Task instructions - A verbatim reproduction of the lines below, from the line containing "Sharknet (11, 2426)" through the line containing "Prospective Students (20, 2526)", both ends included, is the whole required output.

Stored data:
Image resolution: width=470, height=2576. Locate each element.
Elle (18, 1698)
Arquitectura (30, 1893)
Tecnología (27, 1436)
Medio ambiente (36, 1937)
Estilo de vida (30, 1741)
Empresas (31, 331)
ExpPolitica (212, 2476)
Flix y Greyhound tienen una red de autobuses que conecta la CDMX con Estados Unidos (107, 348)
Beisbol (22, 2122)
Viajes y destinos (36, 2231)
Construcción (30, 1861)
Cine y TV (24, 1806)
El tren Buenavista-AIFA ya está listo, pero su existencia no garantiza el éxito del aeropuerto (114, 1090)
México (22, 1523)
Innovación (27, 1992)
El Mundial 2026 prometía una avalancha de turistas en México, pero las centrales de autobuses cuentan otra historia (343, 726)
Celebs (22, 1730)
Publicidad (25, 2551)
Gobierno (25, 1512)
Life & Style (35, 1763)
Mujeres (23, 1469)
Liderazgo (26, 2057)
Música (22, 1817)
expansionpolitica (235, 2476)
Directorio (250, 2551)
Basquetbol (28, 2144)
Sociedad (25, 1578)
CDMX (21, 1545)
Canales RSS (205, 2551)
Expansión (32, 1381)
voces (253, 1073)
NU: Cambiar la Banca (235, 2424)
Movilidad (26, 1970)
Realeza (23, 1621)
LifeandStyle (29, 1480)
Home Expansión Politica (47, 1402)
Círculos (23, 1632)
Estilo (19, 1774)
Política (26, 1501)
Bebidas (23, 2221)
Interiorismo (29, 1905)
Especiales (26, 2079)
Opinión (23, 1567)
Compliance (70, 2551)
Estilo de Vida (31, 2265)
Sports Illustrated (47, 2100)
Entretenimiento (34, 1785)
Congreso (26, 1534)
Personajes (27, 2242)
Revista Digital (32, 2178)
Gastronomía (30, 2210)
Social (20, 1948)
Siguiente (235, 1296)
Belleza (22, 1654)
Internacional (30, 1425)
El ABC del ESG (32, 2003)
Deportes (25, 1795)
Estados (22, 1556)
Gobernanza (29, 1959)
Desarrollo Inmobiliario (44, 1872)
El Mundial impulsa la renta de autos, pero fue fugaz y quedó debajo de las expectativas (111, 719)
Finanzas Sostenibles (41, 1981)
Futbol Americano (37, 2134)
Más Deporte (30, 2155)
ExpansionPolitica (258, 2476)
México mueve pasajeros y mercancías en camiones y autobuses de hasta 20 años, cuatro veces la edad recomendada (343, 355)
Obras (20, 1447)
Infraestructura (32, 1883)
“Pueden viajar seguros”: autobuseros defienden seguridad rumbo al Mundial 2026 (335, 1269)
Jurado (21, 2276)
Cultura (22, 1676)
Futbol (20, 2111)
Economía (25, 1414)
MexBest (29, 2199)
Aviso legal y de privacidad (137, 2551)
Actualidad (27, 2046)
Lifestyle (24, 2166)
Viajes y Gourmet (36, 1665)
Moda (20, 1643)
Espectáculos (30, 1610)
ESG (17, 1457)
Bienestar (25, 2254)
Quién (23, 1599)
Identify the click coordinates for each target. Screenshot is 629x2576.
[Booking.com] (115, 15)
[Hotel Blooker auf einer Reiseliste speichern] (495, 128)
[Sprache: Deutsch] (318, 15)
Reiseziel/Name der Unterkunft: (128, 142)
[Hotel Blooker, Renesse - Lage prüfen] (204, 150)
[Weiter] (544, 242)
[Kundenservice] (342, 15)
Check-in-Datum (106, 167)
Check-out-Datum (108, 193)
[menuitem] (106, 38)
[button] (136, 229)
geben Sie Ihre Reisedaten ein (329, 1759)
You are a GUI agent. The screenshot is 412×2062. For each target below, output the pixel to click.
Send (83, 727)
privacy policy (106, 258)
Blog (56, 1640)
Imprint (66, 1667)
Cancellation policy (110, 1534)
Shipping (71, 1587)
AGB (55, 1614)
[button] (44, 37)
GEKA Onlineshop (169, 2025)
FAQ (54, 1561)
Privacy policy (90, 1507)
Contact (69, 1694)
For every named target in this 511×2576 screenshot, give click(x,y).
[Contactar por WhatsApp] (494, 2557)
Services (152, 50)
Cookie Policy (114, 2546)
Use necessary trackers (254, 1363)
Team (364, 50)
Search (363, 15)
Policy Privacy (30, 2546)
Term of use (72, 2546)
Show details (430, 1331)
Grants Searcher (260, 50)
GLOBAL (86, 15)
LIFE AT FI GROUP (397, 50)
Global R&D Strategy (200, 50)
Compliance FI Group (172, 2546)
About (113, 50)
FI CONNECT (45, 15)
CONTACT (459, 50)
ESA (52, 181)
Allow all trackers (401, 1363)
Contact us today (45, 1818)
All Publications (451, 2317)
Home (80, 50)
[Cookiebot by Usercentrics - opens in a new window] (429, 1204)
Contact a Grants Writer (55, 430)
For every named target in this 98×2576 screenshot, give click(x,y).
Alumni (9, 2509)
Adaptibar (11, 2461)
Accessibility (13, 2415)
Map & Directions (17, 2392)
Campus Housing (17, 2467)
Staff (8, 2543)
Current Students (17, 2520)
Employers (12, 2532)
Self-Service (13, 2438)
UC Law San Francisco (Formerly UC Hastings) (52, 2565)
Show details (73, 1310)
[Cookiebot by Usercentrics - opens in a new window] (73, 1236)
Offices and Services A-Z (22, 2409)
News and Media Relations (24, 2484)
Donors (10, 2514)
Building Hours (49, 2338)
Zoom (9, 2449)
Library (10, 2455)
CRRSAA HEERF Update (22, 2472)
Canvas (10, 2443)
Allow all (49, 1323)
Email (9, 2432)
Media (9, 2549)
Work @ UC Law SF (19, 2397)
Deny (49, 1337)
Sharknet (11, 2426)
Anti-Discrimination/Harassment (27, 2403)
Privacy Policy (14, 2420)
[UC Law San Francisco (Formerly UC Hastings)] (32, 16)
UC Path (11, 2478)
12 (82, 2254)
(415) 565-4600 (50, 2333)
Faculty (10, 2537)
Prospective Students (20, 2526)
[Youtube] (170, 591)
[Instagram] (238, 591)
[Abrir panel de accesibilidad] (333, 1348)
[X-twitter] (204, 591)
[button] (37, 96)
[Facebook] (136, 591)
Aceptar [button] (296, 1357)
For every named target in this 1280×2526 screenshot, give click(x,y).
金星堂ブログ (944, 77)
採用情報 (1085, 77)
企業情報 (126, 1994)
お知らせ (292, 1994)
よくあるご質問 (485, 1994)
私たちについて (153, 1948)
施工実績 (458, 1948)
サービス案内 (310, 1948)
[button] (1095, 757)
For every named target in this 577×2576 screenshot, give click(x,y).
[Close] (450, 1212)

Response to the task -
Sharknet (11, 2426)
Anti-Discrimination/Harassment (27, 2403)
Privacy Policy (14, 2420)
[UC Law San Francisco (Formerly UC Hastings)] (32, 16)
UC Path (11, 2478)
12 (82, 2254)
(415) 565-4600 (50, 2333)
Faculty (10, 2537)
Prospective Students (20, 2526)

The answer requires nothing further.